Dossier

Après vingt années d’existence au Maroc : Le capital investissement cherche toujours sa voie

Deux décennies se sont écoulées, à quelques mois près, depuis les premiers actes d’investissement dans des PME, opérés par le précurseur du capital investissement (private equity, dans le jargon anglo-saxon) au Maroc, en l’occurrence le fonds Moussahama. Le point actuel. par L. M.

Vingt ans, tel est donc l’âge de ce mode de financement dans le paysage financier et économique marocain. Et à défaut d’être, pour ce métier (car il s’agit bien d’un métier à part entière au croisement de la finance et de l’entreprenariat) l’âge de tous les possibles où «l’avenir efface le passé quand l’espoir luit», en paraphrasant Georges Brassens, c’est plutôt celui des bilans et des rétrospectives où le passé mitigé augure d’un futur indécis quand l’enthousiasme s’alanguit ! En effet, le bilan est loin d’être reluisant pour les 42 fonds d’investissement opérant aujourd’hui au Maroc (et en dehors de ceux dédiés au tourisme et à l’immobilier) et les 21 gestionnaires de fonds recensés par l’Association Marocaine des Investisseurs en Capital (AMIC). Depuis la genèse de l’aventure et malgré la prolifération des véhicules d’investissement et de leurs gestionnaires, seulement 155 entreprises ont bénéficié de la part de ces derniers, d’un concours en fonds propres ou en quasi-fonds propres pour un volume global d’investissement de près de 5 milliards de DH (dont près de deux milliards investis par des fonds d’infrastructure donc ne bénéficiant pas, à priori, à des PME).

Trois raisons de regarder le verre à moitié plein

Les plus sceptiques auraient raison de faire la moue en rappelant qu’avec un taux de pénétration du capital investissement de 0,08% en 2014 (taux correspondant au ratio Montants Investis en Année N /PIB Année N) et en stagnation de surcroît, le Maroc est encore loin des pays où le capital investissement a été un véritable catalyseur de développement inclusif tel Israël (qui affiche en la matière un ratio supérieur à 1%).

INFORMATIONS>
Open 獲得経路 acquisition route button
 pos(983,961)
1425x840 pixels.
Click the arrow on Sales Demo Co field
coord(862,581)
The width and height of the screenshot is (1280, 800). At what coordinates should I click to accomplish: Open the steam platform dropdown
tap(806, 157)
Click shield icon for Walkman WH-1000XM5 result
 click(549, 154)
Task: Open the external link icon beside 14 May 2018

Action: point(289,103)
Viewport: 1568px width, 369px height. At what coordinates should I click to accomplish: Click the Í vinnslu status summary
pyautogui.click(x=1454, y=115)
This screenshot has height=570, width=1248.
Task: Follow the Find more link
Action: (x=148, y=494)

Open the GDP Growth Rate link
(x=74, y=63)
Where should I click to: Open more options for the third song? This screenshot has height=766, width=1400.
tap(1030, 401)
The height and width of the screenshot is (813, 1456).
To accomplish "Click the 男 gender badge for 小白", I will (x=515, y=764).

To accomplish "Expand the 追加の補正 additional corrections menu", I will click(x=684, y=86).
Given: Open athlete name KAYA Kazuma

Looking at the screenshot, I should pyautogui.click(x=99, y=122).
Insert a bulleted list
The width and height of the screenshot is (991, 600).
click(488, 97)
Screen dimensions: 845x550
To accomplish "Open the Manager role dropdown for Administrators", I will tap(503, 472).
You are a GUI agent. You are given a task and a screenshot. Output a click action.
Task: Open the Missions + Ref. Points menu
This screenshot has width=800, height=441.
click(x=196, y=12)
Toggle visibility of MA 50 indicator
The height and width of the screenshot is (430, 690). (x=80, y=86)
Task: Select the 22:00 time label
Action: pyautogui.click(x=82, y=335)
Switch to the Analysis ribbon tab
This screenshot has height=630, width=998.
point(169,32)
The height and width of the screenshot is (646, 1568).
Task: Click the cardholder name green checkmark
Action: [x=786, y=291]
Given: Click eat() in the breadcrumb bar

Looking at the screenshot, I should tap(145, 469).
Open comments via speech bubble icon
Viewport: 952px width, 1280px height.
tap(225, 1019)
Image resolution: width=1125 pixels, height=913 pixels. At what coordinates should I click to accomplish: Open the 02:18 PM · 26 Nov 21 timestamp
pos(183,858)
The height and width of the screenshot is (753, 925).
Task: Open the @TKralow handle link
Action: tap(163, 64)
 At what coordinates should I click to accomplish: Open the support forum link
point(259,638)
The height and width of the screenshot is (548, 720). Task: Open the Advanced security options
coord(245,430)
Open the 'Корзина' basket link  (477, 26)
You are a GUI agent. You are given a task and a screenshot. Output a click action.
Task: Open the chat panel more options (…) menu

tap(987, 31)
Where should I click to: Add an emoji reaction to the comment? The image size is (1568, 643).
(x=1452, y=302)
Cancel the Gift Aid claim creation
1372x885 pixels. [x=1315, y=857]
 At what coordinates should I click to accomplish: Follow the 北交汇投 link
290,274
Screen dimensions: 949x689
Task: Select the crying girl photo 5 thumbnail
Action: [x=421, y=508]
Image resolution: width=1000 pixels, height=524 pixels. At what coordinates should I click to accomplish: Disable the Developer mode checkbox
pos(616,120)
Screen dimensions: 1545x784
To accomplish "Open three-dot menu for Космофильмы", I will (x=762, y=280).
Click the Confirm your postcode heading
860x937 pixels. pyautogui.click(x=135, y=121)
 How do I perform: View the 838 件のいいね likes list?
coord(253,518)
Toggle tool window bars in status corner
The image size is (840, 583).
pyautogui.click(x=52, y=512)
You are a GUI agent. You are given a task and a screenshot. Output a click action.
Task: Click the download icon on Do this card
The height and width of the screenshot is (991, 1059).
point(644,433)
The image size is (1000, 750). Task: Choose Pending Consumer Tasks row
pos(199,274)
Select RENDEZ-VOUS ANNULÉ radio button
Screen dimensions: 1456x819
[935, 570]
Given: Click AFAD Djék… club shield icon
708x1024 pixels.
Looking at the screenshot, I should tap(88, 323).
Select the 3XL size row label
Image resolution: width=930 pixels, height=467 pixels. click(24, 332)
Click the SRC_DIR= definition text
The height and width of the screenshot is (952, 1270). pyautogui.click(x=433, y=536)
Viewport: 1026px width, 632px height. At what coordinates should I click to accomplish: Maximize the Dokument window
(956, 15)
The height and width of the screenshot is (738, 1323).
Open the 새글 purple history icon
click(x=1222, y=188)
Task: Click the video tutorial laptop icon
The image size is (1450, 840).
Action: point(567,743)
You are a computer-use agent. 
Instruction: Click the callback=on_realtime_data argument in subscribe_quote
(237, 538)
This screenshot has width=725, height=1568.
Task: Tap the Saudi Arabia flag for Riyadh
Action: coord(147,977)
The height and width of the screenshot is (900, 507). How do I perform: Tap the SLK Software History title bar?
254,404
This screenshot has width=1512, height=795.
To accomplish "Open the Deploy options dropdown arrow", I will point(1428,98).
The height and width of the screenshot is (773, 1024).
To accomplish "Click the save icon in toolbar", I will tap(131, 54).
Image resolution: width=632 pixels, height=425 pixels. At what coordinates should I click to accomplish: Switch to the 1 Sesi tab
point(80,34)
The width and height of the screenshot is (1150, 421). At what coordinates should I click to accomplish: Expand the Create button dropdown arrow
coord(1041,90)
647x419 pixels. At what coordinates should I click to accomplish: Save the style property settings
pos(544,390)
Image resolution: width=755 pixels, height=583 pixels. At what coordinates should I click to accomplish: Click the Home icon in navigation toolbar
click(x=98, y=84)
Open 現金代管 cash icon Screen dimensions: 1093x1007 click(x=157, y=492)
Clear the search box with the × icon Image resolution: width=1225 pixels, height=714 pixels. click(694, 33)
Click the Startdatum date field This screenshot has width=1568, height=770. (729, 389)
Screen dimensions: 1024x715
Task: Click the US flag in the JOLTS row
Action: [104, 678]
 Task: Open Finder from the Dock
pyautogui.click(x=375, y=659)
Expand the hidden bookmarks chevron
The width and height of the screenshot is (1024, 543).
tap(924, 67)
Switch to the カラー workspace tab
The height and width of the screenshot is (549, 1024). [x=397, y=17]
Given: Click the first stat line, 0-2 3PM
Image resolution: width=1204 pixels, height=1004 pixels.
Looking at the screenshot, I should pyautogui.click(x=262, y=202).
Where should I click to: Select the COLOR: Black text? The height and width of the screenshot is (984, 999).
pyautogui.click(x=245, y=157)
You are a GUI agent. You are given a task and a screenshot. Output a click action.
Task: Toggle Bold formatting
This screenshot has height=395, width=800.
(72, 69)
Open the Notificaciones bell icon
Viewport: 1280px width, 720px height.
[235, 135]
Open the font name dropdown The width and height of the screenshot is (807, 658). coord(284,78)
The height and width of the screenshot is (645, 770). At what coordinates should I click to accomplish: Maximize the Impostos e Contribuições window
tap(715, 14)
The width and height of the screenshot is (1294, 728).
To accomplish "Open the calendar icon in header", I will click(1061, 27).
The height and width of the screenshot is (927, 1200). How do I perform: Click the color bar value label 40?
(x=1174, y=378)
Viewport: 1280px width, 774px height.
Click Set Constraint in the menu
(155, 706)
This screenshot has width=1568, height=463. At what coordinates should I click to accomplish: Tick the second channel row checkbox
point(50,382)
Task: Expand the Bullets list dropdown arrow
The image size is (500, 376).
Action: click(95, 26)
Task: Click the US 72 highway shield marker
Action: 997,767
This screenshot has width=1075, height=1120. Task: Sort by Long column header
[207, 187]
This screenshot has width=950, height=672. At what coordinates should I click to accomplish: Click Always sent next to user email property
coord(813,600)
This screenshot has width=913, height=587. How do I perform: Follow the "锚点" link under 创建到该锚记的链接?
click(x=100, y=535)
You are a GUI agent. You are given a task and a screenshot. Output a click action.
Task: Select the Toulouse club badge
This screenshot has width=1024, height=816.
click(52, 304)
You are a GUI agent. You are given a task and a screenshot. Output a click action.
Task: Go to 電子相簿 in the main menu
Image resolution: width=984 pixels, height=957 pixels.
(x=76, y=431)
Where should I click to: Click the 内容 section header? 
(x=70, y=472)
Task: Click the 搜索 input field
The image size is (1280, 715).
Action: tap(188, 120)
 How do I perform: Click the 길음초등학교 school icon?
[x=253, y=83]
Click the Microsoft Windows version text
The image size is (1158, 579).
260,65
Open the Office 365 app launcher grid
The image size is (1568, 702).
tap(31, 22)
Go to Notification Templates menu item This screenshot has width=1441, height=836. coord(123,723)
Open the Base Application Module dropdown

CONSIGNE>
Mettez à jour le passage du texte sur le capital investissement au Maroc allant de "Deux décennies se" jusqu'à "actuel. par L. M." inclus, en y remplaçant "PME" par "petites et moyennes entreprises". Appuyez-vous uniquement sur le texte.

RÉPONSE>
Deux décennies se sont écoulées, à quelques mois près, depuis les premiers actes d’investissement dans des petites et moyennes entreprises, opérés par le précurseur du capital investissement (private equity, dans le jargon anglo-saxon) au Maroc, en l’occurrence le fonds Moussahama. Le point actuel. par L. M.